You can propagate your blue star fern through rhizome division. We recommend using this method in spring or summer, which allows the fern to use the rest of the growing season to become established.
One key thing to bear in mind is the fact that this plant doesn’t like having its roots disturbed. Always propagate it at the same time as repotting it to minimize any chance of damage to the roots.
Here’s our step-by-step guide for propagating the blue star fern:
- Give the fern a good soak two days before you decide to propagate it. This will loosen the soil and will make it easier to handle the roots without damaging them.
- Take the fern out of the pot and gently remove as much of the soil as you can.

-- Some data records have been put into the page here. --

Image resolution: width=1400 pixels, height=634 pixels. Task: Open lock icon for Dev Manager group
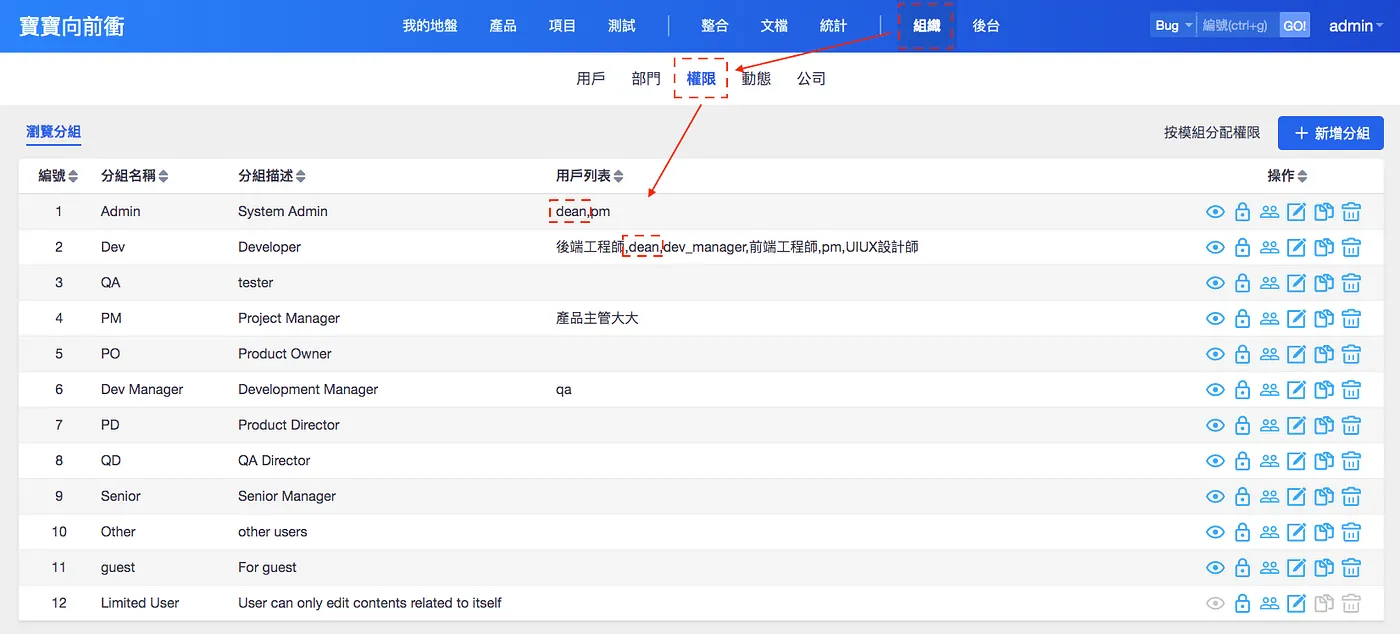coord(1242,390)
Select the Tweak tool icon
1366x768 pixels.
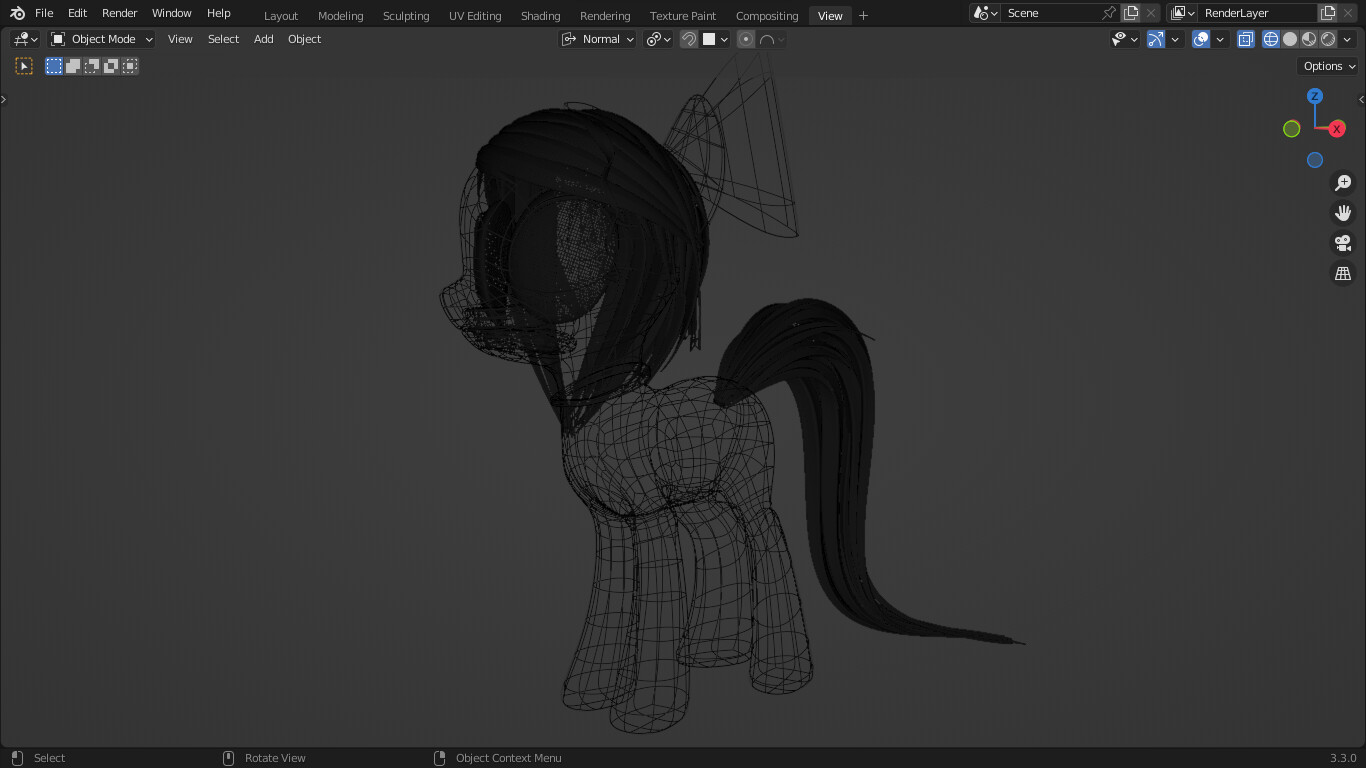24,66
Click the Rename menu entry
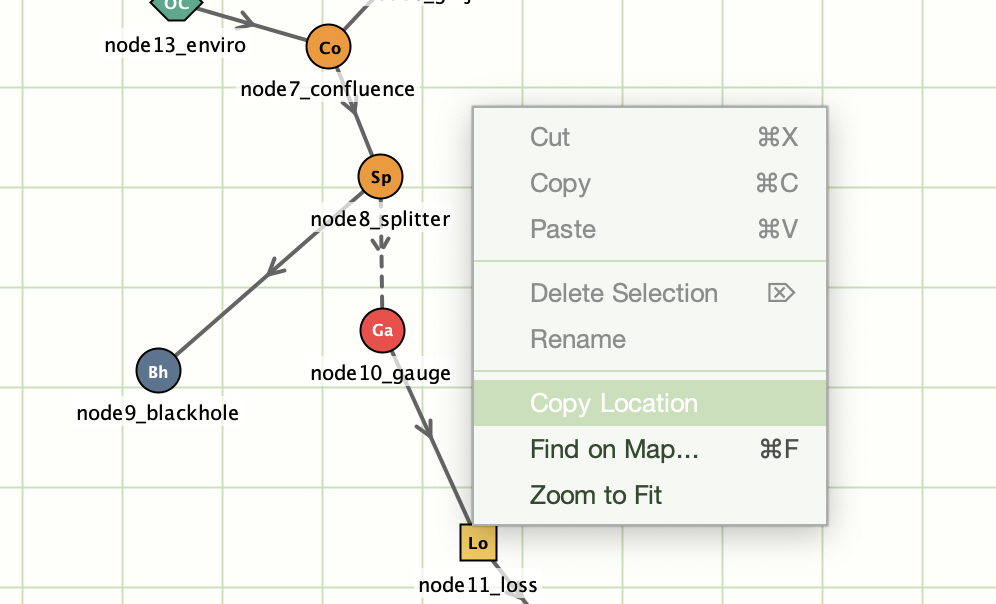The image size is (996, 604). tap(650, 339)
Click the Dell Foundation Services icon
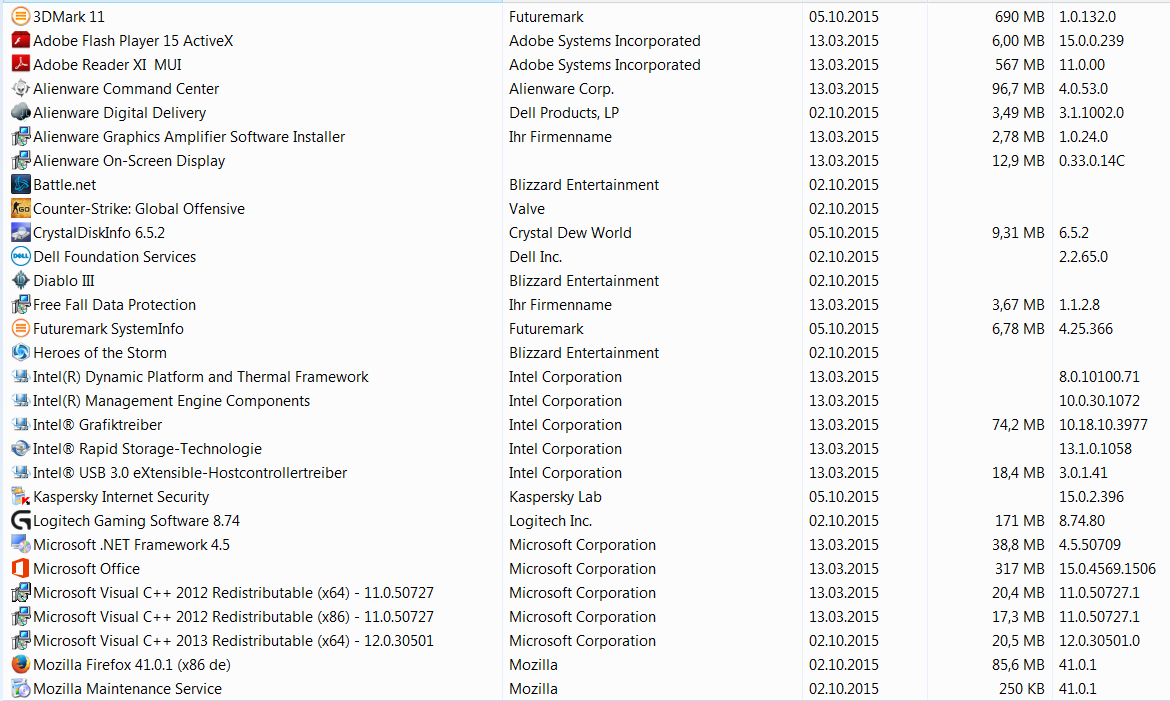The image size is (1170, 701). [20, 257]
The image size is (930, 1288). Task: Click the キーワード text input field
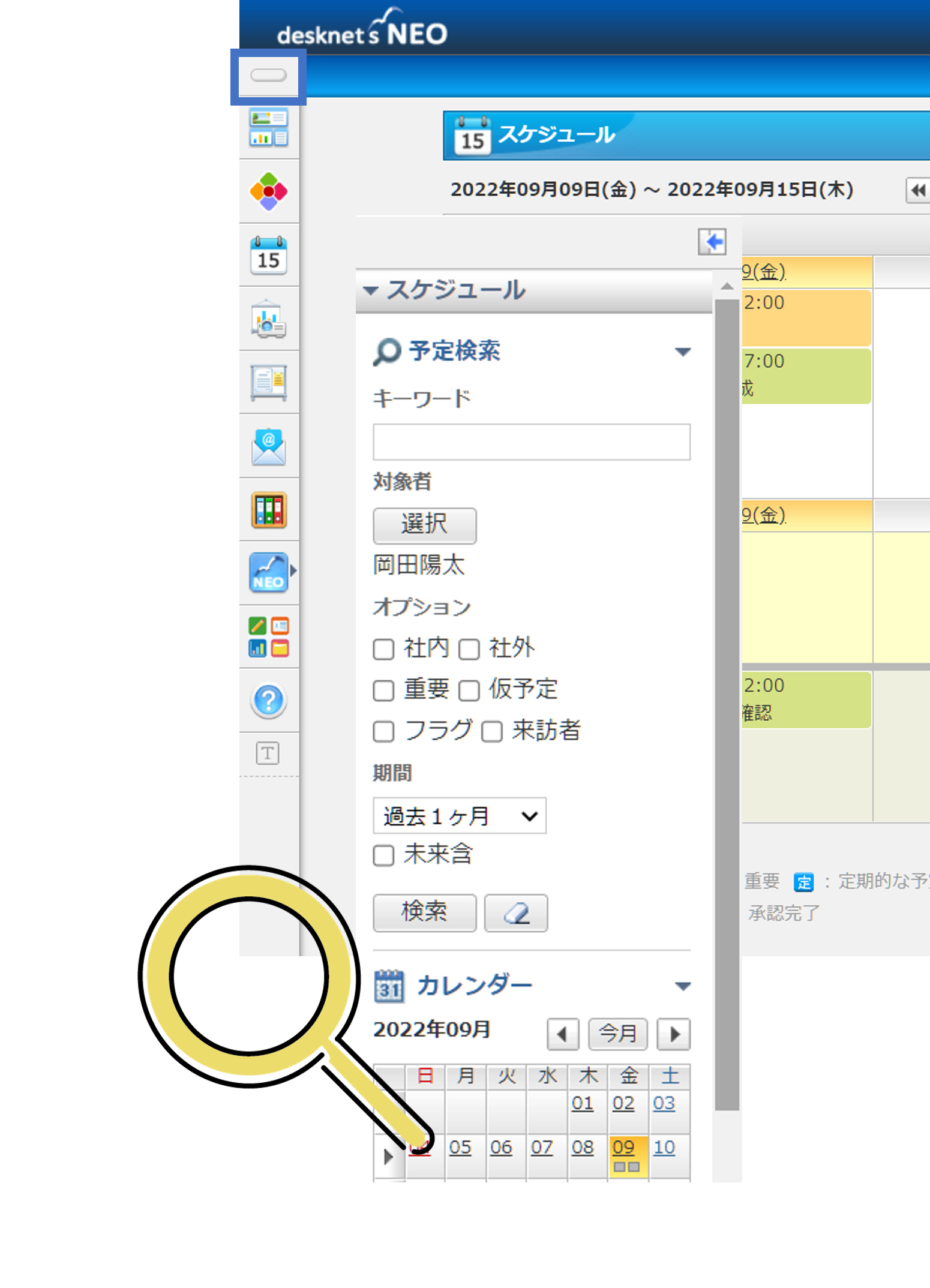pyautogui.click(x=531, y=442)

- Using a sharp, sterilized blade, cut the rhizome into several sections. The blade needs to be very sharp to cut through the thick, woody rhizomes, especially in older plants. Make sure that each rhizome section has several leaves attached.
- Plant each new plant into a well-draining potting mix that has been moistened in advance. The rhizome should stay above the soil level. If you bury it in the soil, it will begin to rot, and the plant will die.

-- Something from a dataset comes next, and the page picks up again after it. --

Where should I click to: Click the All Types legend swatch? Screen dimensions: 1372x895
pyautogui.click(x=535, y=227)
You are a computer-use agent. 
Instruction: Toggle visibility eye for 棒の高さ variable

- Monitor the new plants for the next month, and keep the soil moist but not soaked. You will start seeing new fronds after two or three weeks.
Common Pests and Problems
The blue star fern is resistant to most pests and diseases. Its leathery leaves are covered in a thin, wax-like coating, which makes them unappetizing to pests.
However, the blue fern plant can suffer if it’s not growing in the right conditions. Let’s take a look at the most common signs that your plant is distressed.
– Brown Leaf Tips
This is a common problem for the blue star fern and can have several causes. It’s usually a symptom of either; low humidity, your tap water is too hard, or a build-up of fertilizer salts in the soil. If large sections of the leaf are turning brown and crispy, it could indicate that the soil is too dry.
– Leaves Falling Off
Another common problem for the blue star fern, this is often a sign of water-related stress. You are either giving the plant too much water or letting the soil dry out. If your fern is exposed to hot or cold drafts, this could also result in it shedding its leaves.
– Yellowing Leaves
Yellowing leaves are a telltale sign of overwatering, especially if they fall off before they dry out. If your fern is putting out new growth that falls off before it unfurls, this could be a sign of root rot.

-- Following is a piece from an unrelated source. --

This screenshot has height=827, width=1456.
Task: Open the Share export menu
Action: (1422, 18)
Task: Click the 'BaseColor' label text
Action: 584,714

Identifying root rot in the blue star fern is a bit tricky because its roots are naturally brown. But if they feel soft, mushy, start turning black, or if they have an unpleasant, musty smell, then you’re dealing with rot. Use a sterilized blade to remove as much of the damaged roots as possible, then repot your fern in a well-draining potting mix.
Mealybugs and spider mites are the most common pests for the blue star fern. You can get rid of them by spraying the leaves with water and isopropyl alcohol solution once a week.